If I were a bookie, I would be making odds now about when the European Union will finally unravel and die. Unless there is an imminent and drastic course correction, the blessed event cannot be far off. I might need a Doomsday Clock akin to the one publicized by the Bulletin of the Atomic Scientists. Their clock hovers near midnight, which signifies nuclear Armageddon, the minute hand pushed closer or farther away from the blast depending on minatory world events. My clock would measure the EU’s proximity to implosion. Its recent decision to fine Elon Musk and his company X €120 million for “non-compliance with transparency obligations” has me nudging the minute hand closer to midnight.
“Non-compliance with transparency obligations.” What do you reckon that means? It means Musk’s commitment to free speech has horned in on the EU’s chief domestic product, which is censorship and its attendant regulatory impositions. In announcing its punitive action against Musk, an EU spokesman was careful to say the decision “has nothing to do with content moderation,” which is bureaucratese for “censorship.”
The commentator Michael Shellenberger got it exactly right. “The EU wants X to give its data to government-selected ‘researchers’ so they can identify which posts and advertisements should be censored. This is a censorship-by-proxy strategy.”
The US pursued a similar strategy thanks to President Autopen when the government leaned on Twitter (as it then was) and other media outlets to throttle unsanctioned opinions about Covid, Donald Trump, the contents of Hunter Biden’s laptop, climate change, immigration and a host of other issues. Often the pressure came not from the government directly, but from NGOs which were wholly owned (that is, wholly funded) proxies of the government.
The EU’s allergy to free speech, which is a symptom of its allergy to democratic rule, seems terminal. In the US, thanks to people such as Musk and Trump, we have seen a rebirth of free speech. Much of Europe is stuck in the slough of despond, struggling to transform Orwell’s Nineteen Eighty-Four from a warning about totalitarianism into a user manual for the elite. Why is that? Because the EU is a profoundly undemocratic regime, run by a bureaucratic elite that is appointed, not elected, and that is accountable only to itself, not to the voters.
Are you interested in voting for the AfD in Germany? Marine Le Pen in France? Sorry: those candidates have not been cleared by the EU’s star chamber. In Romania recently, the high court, with the blessing of the European Commission (the executive council of the EU), actually invalidated national election results because the wrong party won. This is not news. Unclubbable reactionaries – that would be people like me – have been warning about the rise of bureaucratic totalitarianism for the past couple of decades. We like to quote Alexis de Tocqueville on the nature of that “democratic despotism” which prefers to infantilize rather than directly tyrannize its subjects.
What is new is the union of universal surveillance, the regulatory state and the shifting ideology of woke intolerance. They all came together when Covid swept across the world and set the hearts of budding despots pit-a-pat as they eyed the compliant ovine populace cowering under the draconian stipulations of the health police.
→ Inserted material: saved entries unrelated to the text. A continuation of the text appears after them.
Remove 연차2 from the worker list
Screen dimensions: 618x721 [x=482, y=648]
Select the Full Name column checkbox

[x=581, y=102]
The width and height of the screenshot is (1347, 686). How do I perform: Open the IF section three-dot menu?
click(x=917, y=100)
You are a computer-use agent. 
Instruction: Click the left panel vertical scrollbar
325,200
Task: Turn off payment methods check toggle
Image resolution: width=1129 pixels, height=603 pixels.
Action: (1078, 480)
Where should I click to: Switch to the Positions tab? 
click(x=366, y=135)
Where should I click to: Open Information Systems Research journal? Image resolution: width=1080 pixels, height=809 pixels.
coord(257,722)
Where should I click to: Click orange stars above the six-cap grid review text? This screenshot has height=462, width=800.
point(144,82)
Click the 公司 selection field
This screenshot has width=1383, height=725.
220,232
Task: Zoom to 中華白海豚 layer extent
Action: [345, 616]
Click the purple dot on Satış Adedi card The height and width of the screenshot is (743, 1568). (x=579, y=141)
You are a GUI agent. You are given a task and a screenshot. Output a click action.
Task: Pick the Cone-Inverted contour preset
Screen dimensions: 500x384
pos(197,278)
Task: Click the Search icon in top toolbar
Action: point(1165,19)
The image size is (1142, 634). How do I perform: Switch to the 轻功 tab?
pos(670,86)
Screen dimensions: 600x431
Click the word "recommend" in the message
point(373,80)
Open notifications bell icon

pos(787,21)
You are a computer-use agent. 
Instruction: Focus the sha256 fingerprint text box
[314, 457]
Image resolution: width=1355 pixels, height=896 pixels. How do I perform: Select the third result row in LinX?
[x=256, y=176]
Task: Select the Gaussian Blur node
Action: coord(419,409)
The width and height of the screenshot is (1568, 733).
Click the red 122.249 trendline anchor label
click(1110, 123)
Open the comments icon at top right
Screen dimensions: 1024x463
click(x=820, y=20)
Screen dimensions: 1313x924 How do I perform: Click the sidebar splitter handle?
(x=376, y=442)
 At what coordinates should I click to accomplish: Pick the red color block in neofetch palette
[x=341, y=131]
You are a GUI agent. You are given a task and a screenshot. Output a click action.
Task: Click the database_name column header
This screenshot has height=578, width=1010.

There are certainly plenty of enemies of free speech in the United States. Still, this country has taken important steps to escape from that sinkhole of conformity. Europe has embraced it. As several commentators have pointed out, the attack on X may simply be the opening salvo in the EU’s effort to enforce the Digital Services Act, the blandly named blueprint for enforcing political correctness online. As the commentator Jonathan Turley pointed out, EU officials have acknowledged that the fine imposed upon X “will lay the foundation for additional penalties to come to force companies to comply with EU ‘values’ on free speech.” This includes, Turley notes, “investigations for failing to carry out demands for censorship, including of American citizens.”
The ironies abound. Even as the EU sought to penalize X, the platform surged to become the number one news source in all 27 countries of the EU. Moreover, the EU announced its attack on X by logging on to a dormant ad account and posting a link that deceives users into thinking they are accessing a video. In other words, the EU engaged in the same deceptive practices of which they accuse X. Result: the EU’s ad account has been terminated. Who says that schadenfreude isn’t sweet?
I think Musk is correct: “The EU should be abolished and sovereignty returned to individual countries, so that governments can better represent their people.”
The EU is desperately attempting to preserve its undemocratic prerogatives by clamping down on free speech and extending its regime of censorship. Meanwhile, the White House just released its 2025 National Security Strategy report. Europe’s economic performance and military posture are dismal. But that is the tip of the proverbial iceberg. Economic decline, the report says, is
eclipsed by the real and more stark prospect of civilizational erasure. The larger issues facing Europe include activities of the European Union and other transnational bodies that undermine political liberty and sovereignty, migration policies that are transforming the continent and creating strife, censorship of free speech and suppression of political opposition, cratering birthrates, and loss of national identities and self-confidence. Should present trends continue, the continent will be unrecognizable in 20 years or less.
All of which means that the odds favor Elon Musk. The question is not whether the EU will collapse but when. My book has good odds that it happens before the end of Trump’s second term.